__RECORD EXTRACTS__.
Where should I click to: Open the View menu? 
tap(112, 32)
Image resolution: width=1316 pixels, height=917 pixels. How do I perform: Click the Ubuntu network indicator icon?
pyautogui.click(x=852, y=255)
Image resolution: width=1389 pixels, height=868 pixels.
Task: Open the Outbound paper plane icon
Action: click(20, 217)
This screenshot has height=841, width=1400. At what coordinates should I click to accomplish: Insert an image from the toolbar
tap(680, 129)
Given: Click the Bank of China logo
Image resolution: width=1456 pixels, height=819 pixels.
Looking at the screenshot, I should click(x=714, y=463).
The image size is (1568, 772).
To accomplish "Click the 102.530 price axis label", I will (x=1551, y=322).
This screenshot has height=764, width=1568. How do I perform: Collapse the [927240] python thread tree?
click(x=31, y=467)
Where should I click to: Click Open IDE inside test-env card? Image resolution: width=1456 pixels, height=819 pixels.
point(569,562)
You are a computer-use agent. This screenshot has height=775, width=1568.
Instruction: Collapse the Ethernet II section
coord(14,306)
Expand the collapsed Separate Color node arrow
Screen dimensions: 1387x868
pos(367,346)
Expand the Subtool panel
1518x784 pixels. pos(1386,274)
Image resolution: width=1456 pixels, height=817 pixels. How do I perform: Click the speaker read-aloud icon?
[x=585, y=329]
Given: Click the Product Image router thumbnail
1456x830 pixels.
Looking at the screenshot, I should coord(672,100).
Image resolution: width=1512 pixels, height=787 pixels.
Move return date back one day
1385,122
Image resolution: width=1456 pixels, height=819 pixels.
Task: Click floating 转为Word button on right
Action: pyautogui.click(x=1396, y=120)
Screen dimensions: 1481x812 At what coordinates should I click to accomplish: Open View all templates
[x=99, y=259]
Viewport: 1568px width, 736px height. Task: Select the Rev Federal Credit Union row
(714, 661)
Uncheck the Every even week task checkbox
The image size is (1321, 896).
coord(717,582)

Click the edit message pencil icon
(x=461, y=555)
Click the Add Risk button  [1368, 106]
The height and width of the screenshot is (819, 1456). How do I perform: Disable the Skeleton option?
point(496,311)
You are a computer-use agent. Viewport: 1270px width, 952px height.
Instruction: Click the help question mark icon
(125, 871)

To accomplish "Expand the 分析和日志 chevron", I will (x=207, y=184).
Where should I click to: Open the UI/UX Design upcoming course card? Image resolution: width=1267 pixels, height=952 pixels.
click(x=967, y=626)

__WORK REQUEST__.
What you return should match the listing above exactly.

__REPLY__.
Where should I click to: Open the View menu? 
tap(112, 32)
Image resolution: width=1316 pixels, height=917 pixels. How do I perform: Click the Ubuntu network indicator icon?
pyautogui.click(x=852, y=255)
Image resolution: width=1389 pixels, height=868 pixels.
Task: Open the Outbound paper plane icon
Action: click(20, 217)
This screenshot has height=841, width=1400. At what coordinates should I click to accomplish: Insert an image from the toolbar
tap(680, 129)
Given: Click the Bank of China logo
Image resolution: width=1456 pixels, height=819 pixels.
Looking at the screenshot, I should click(x=714, y=463).
The image size is (1568, 772).
To accomplish "Click the 102.530 price axis label", I will (x=1551, y=322).
This screenshot has height=764, width=1568. How do I perform: Collapse the [927240] python thread tree?
click(x=31, y=467)
Where should I click to: Click Open IDE inside test-env card? Image resolution: width=1456 pixels, height=819 pixels.
point(569,562)
You are a computer-use agent. This screenshot has height=775, width=1568.
Instruction: Collapse the Ethernet II section
coord(14,306)
Expand the collapsed Separate Color node arrow
Screen dimensions: 1387x868
pos(367,346)
Expand the Subtool panel
1518x784 pixels. pos(1386,274)
Image resolution: width=1456 pixels, height=817 pixels. How do I perform: Click the speaker read-aloud icon?
[x=585, y=329]
Given: Click the Product Image router thumbnail
1456x830 pixels.
Looking at the screenshot, I should coord(672,100).
Image resolution: width=1512 pixels, height=787 pixels.
Move return date back one day
1385,122
Image resolution: width=1456 pixels, height=819 pixels.
Task: Click floating 转为Word button on right
Action: pyautogui.click(x=1396, y=120)
Screen dimensions: 1481x812 At what coordinates should I click to accomplish: Open View all templates
[x=99, y=259]
Viewport: 1568px width, 736px height. Task: Select the Rev Federal Credit Union row
(714, 661)
Uncheck the Every even week task checkbox
The image size is (1321, 896).
coord(717,582)

Click the edit message pencil icon
(x=461, y=555)
Click the Add Risk button  [1368, 106]
The height and width of the screenshot is (819, 1456). How do I perform: Disable the Skeleton option?
point(496,311)
You are a computer-use agent. Viewport: 1270px width, 952px height.
Instruction: Click the help question mark icon
(125, 871)

To accomplish "Expand the 分析和日志 chevron", I will (x=207, y=184).
Where should I click to: Open the UI/UX Design upcoming course card? Image resolution: width=1267 pixels, height=952 pixels.
click(x=967, y=626)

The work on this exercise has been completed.